= Joshua S. Morris =

Attorney General of Arkansas

Joshua S. Morris (1835 - February 13, 1890) was an American lawyer who served as the first Republican Attorney General of Mississippi from 1870 to 1874.

== Presidential campaign of 1872 ==
A letter Morris wrote regarding the 1872 presidential campaign, Letter from J.S. Morris, Esq., Attorney-general of Mississippi, on the Presidential Campaign of 1872, reveals the political divide, not just among the Reconstructionists and military occupation of the former Confederate States, but also within the Republican party during the campaign of Ulysses S. Grant. In this letter, Morris speaks for the continued protection of African Americans in the U.S. south, as well as against excessive taxation of white merchants and labourers.

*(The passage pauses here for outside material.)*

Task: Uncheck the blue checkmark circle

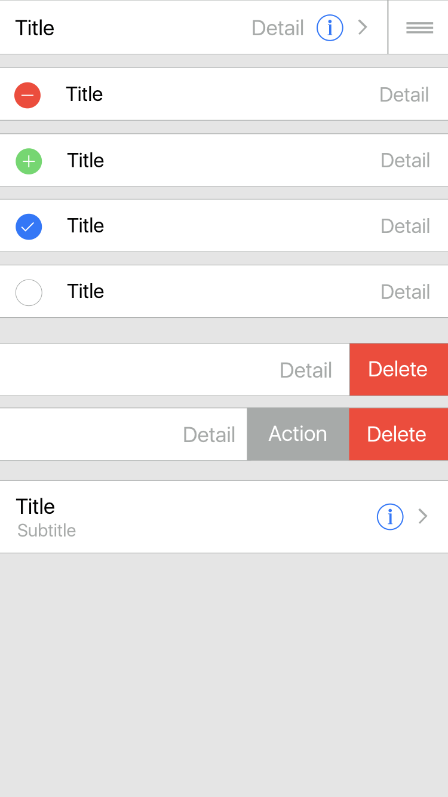Action: tap(29, 226)
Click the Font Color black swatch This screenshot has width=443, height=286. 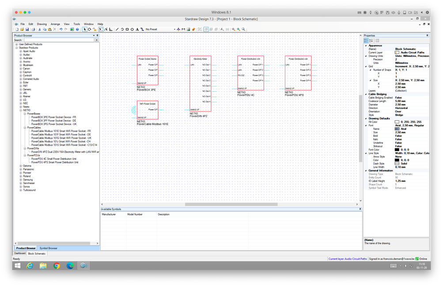(397, 150)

Letters to him from other officials are extant.

Referring to Grant, who was generally despised by whites in Mississippi, as the former Union Army General who defeated the Confederate forces, and due to the U.S. military continued to occupation of the state, Morris addressed Grant's presidential rival Horace Greeley's campaign, Anything to beat Grant. Morris writes:"Suffice it to say that the motto, 'Anything to beat Grant,' does not meet my approbation. Let it rather be, “Anything to help Mississippi!” We are not in a condition to beat “anybody or anything.” Let us get into the prevailing sentiment of this great nation, make ourselves a part of it, secure its confidence and friendship, obtain a voice in its councils, and assist in guiding it. Then, and not till then, we may talk about “beating” somebody for President."Grant took the state, winning by 27% of the vote.

== Other writings ==
He wrote an editorial about the role of militia officers and Mississippi governor Adelbert Ames in the "invasion of Vicksburg" (Vicksburg riots of 1874).

== Death ==
Morris died February 13, 1890, aged 55, at his home in Natchez and was survived by his wife and several children.